Dr. V. Sorna Ganesh, R. Amali Saranya
PG & Research Department of Commerce, V.O. Chidambaram College, Thoothukudi, Tamil Nadu
Abstract
Interest rates have a significant impact on the cost of borrowing, investment choices, and total profitability, making them an effective economic instrument. Understanding the effects of interest rate fluctuations is crucial for businesses operating in the changing Indian market, in which the Sensex serves as a benchmark index. By shedding light on how these businesses react to and are affected by interest rate fluctuations, this study hopes to improve our understanding of their financial stability and strategic decision-making. This study fills the evidence gap that gives clear picture on how the fall in Federal Reserve interest rate through the period of 4 years has strong impact on profitability of the companies of Sensex. Additionally, the study will assist in spotting possible trends and patterns in the correlation between interest rates and financial performance, offering insightful information to corporate executives, legislators, and investors.

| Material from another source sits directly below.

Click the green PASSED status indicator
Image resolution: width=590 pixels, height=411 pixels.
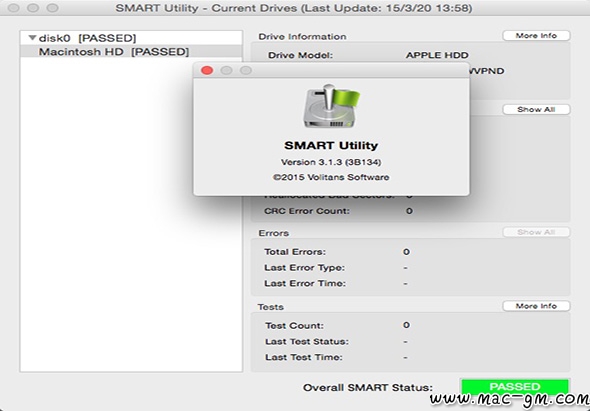coord(514,387)
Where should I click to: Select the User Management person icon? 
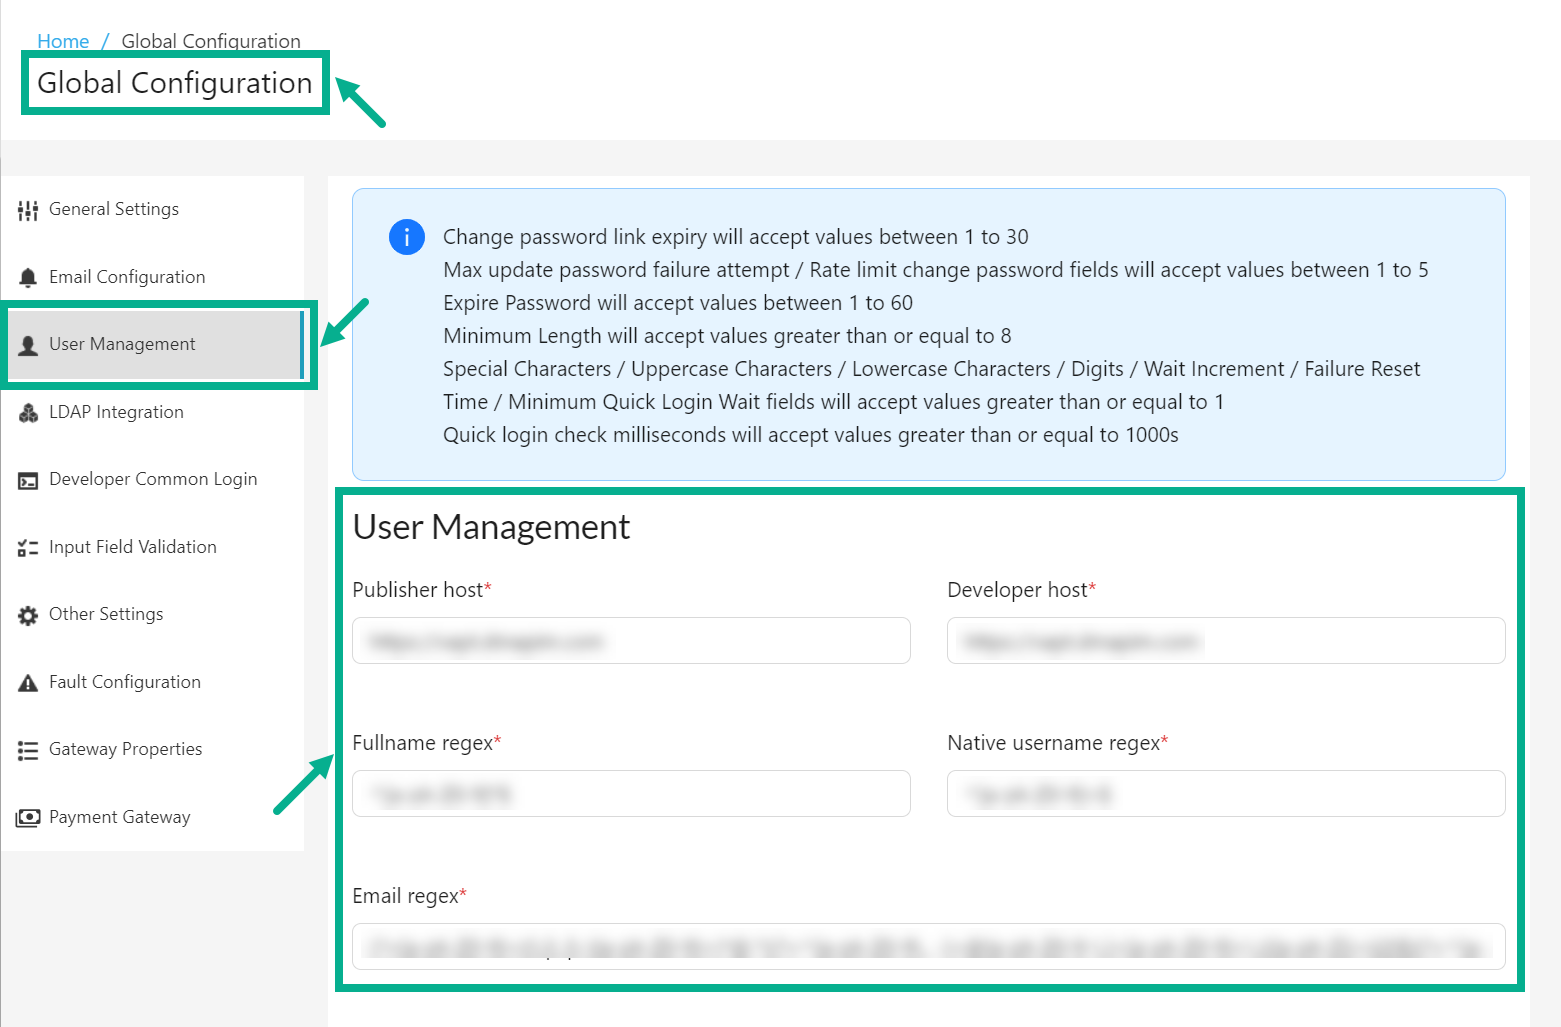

We aim to determine the degree to which changes in interest rates impact the financial well-being of these well-known Indian companies by closely analysing three important financial ratios: the fin cost to sales ratio, the debt-to-equity ratio, and the net debt to PBITA ratio, across the period of 2021–2024. The study's approach includes gathering and examining secondary data from the balance sheets, financial statements, and profit and loss accounts of 30 Sensex firms for the timeframe of 2021–2024. We may obtain a thorough grasp of each company's financial health and leverage by computing the previously stated financial ratios. Following that, statistical techniques will be applied to analyse the correlation between different ratios for the above stated time period. Significant inflation has impacted strength and direction of the correlation. The results of this study shows that interest rate fluctuations have a major effect on the Sensex firms' financial performance. Decreased borrowing costs due to cut down interest rates are likely to have an impact on financial ratios and profitability. Businesses that have more debt may be more susceptible to the impacts of changes in interest rates
Keywords: Federal Reserve Interest Rate, Financial Ratios, Sensex, Profitability, Indian Economy.
Journal Name :
EPRA International Journal of Economics, Business and Management Studies (EBMS)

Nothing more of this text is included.